Blog: George N'Namdi

Metro Detroit is one of the largest contemporary art markets in the country, according to George N'Namdi, founder of the N'Namdi Center for Contemporary Art, a visual and performing arts venue housing one of the world's finest collections of African American art. This week George writes about the guest curators and artists who are turning Detroit's Sugar Hill arts district into a showpiece of the modern art circuit.

Post 2: Guest Curators Provoke the Eye

Continuing with yesterday's thoughts on what brings great artists to an area and allows them to create the works we all want to see, I want to share a bit about our guest curator program.  At the N'Namdi Center for Contemporary Art, we are continuously looking to identify up-and-coming, under-represented artists, along with bringing in well known and highly respected artists to exhibit. Locating that kind of talent and attracting them here takes a well networked creative group of people with a critical eye.

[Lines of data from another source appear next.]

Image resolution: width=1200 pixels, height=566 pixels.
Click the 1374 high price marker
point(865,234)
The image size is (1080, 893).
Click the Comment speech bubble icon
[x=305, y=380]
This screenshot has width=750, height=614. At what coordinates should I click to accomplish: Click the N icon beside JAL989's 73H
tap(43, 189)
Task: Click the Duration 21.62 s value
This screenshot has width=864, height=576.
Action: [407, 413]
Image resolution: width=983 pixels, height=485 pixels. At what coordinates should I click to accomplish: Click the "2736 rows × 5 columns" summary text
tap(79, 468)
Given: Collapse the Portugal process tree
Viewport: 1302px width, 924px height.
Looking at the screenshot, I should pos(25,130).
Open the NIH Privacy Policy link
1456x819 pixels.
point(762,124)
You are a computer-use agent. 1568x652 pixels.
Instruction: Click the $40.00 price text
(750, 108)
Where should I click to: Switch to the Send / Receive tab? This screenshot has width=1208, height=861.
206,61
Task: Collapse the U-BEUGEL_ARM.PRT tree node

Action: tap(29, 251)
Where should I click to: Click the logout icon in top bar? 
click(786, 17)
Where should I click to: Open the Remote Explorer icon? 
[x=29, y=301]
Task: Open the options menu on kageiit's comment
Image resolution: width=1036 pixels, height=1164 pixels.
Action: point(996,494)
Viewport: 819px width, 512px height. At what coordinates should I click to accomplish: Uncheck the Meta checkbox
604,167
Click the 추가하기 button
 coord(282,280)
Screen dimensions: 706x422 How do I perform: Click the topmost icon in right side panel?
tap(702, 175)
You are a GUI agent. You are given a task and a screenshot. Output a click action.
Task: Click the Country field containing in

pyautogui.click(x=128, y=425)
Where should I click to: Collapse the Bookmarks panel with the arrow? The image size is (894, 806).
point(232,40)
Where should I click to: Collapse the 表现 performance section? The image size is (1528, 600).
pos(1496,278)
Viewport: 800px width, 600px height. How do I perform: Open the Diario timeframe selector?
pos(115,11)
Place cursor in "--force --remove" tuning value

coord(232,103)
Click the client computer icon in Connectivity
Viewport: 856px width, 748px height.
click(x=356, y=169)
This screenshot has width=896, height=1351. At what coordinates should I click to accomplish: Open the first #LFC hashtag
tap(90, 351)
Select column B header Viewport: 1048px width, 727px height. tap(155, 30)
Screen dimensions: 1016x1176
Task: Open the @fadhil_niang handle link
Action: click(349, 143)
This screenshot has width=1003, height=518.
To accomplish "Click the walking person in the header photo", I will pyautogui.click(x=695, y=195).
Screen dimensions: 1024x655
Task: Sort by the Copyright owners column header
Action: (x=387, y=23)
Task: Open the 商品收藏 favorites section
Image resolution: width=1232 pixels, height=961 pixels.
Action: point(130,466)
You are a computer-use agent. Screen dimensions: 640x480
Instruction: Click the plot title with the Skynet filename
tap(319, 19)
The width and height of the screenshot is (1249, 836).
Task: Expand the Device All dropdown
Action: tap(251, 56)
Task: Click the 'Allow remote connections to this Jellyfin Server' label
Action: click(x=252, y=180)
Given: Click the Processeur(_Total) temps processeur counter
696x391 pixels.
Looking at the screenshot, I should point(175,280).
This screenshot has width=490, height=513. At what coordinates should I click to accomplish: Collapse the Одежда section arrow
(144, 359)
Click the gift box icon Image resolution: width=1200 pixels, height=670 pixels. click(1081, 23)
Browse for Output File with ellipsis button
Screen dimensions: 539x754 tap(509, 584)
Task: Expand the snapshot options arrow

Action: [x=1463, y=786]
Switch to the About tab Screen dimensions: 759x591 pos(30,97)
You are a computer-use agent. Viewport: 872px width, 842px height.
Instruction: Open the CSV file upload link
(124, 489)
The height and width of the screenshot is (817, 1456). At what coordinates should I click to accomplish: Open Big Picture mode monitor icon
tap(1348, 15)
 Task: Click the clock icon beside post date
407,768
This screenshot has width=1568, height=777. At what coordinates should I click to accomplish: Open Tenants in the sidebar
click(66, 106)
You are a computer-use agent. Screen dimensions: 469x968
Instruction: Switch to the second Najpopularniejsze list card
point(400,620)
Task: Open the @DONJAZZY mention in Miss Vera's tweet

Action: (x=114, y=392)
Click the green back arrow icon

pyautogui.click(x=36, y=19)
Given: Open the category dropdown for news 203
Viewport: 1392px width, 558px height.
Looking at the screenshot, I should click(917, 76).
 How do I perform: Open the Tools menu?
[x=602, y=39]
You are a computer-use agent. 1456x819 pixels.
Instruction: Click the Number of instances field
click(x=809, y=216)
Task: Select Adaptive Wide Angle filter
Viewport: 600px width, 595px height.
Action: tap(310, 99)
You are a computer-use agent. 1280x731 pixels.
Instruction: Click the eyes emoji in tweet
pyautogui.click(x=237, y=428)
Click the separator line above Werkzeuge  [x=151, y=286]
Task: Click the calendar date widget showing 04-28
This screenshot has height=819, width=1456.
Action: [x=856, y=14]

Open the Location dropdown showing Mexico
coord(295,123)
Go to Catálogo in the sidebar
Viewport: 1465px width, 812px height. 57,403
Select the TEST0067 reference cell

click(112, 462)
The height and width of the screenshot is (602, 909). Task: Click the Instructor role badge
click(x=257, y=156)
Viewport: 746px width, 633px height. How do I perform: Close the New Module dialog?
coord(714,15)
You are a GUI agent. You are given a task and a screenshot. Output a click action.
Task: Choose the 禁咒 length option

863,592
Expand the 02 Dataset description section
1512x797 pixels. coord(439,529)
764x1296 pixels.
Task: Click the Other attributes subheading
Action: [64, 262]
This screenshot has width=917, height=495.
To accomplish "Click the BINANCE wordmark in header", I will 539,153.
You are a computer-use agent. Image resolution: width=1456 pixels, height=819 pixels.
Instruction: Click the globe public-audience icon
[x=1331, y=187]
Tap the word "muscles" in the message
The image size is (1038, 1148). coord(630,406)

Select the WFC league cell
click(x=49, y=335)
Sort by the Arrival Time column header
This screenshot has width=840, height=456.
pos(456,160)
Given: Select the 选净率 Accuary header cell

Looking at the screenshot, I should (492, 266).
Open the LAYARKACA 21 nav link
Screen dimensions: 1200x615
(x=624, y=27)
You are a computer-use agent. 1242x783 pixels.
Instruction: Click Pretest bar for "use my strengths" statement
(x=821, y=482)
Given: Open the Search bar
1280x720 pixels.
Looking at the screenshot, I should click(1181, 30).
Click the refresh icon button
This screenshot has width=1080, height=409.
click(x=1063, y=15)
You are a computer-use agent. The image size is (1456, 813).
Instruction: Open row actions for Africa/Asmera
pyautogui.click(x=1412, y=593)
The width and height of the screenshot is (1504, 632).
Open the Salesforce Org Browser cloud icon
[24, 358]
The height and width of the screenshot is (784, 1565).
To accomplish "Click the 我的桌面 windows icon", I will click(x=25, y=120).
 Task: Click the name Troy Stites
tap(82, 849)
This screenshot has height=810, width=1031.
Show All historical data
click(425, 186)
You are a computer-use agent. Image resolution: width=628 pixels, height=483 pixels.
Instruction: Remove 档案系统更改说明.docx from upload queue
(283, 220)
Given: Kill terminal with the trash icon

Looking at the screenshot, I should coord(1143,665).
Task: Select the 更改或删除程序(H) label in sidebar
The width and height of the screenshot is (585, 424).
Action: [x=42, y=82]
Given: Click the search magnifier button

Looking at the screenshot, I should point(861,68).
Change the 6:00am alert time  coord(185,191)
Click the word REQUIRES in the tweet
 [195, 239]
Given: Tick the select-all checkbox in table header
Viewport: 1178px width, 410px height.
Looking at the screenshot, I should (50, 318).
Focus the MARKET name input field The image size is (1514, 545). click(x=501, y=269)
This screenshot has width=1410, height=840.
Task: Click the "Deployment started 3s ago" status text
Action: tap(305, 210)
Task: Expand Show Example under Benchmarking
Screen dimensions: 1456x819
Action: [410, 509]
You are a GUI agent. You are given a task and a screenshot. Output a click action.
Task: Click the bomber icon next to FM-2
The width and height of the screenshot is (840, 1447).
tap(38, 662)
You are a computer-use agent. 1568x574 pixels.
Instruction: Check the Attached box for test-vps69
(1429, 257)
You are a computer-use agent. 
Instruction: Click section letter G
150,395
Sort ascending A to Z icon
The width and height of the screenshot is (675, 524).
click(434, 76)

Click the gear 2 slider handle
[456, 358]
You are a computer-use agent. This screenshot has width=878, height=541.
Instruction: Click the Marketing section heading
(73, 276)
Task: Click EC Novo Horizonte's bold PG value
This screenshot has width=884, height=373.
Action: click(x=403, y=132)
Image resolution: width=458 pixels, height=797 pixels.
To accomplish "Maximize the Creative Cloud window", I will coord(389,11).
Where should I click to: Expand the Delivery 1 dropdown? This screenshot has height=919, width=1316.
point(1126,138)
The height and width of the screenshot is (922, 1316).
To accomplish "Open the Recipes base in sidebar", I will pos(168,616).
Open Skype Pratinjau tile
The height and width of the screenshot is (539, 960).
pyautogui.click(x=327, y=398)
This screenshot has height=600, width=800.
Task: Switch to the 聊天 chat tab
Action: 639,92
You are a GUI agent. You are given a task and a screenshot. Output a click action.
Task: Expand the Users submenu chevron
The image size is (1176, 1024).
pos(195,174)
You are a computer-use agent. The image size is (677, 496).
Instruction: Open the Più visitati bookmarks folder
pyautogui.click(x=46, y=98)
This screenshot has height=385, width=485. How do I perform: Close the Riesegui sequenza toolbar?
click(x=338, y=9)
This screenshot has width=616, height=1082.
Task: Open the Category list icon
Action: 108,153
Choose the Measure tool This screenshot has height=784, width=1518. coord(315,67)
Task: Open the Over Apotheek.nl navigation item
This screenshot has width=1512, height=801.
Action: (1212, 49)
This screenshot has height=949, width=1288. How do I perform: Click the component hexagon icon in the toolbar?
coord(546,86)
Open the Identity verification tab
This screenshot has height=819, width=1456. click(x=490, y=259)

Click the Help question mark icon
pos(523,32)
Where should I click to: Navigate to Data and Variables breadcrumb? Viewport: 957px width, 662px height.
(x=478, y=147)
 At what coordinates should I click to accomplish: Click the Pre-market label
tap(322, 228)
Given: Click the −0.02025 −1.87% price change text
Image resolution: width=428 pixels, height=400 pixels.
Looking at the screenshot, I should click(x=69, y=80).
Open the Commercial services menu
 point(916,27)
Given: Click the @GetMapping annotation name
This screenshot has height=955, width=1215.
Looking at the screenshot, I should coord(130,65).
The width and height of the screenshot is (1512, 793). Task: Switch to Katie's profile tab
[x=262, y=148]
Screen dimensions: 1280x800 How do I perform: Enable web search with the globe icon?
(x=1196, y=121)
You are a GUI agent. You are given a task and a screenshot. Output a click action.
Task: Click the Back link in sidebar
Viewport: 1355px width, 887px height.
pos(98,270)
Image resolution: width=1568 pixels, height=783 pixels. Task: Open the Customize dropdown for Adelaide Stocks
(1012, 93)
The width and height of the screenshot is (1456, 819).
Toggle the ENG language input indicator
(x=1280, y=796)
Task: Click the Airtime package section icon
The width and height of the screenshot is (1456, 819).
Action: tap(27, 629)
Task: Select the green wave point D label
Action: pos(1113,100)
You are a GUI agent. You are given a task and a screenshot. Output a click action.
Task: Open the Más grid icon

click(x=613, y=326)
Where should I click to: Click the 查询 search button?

Our guest curators for the year are comprised of an eclectic group carrying stellar resumes and varying interests and artistic specialties. The type of exhibitions, juried shows, and artists they'll bring will offer visitors a unique experience with uncommon art.

Our first curator, Michael Stone-Richards, Ph.D. and associate professor at the College for Creative Studies, was selected because of the conceptual elements involving words and manipulation of space that is seen throughout his work. He intends to bring a group of artists to take the stunning space and vaulted roofing of the N'Namdi Center to project an embodied sense of new departures and transitions in the creation of a multi-visual and richly sensuous environment of sensations and thought. Artists in ceramics, video, photography, fabric, and painting will transform the space of the gallery into an environment of new trajectories, departures, and transitions.

Another of our guest curators is Dennis Alan Nawrocki, adjunct professor at the College for Creative Studies. This exhibition, scheduled for 2012, will feature local artists and local art and be both a blast from the past and a look into the future. Featuring classics of art from Cass Corridor, and a sampling of fresh offerings from a new generation of Detroit artists, works will include found objects, sculpture, heavily textured items, and thick clotted paint.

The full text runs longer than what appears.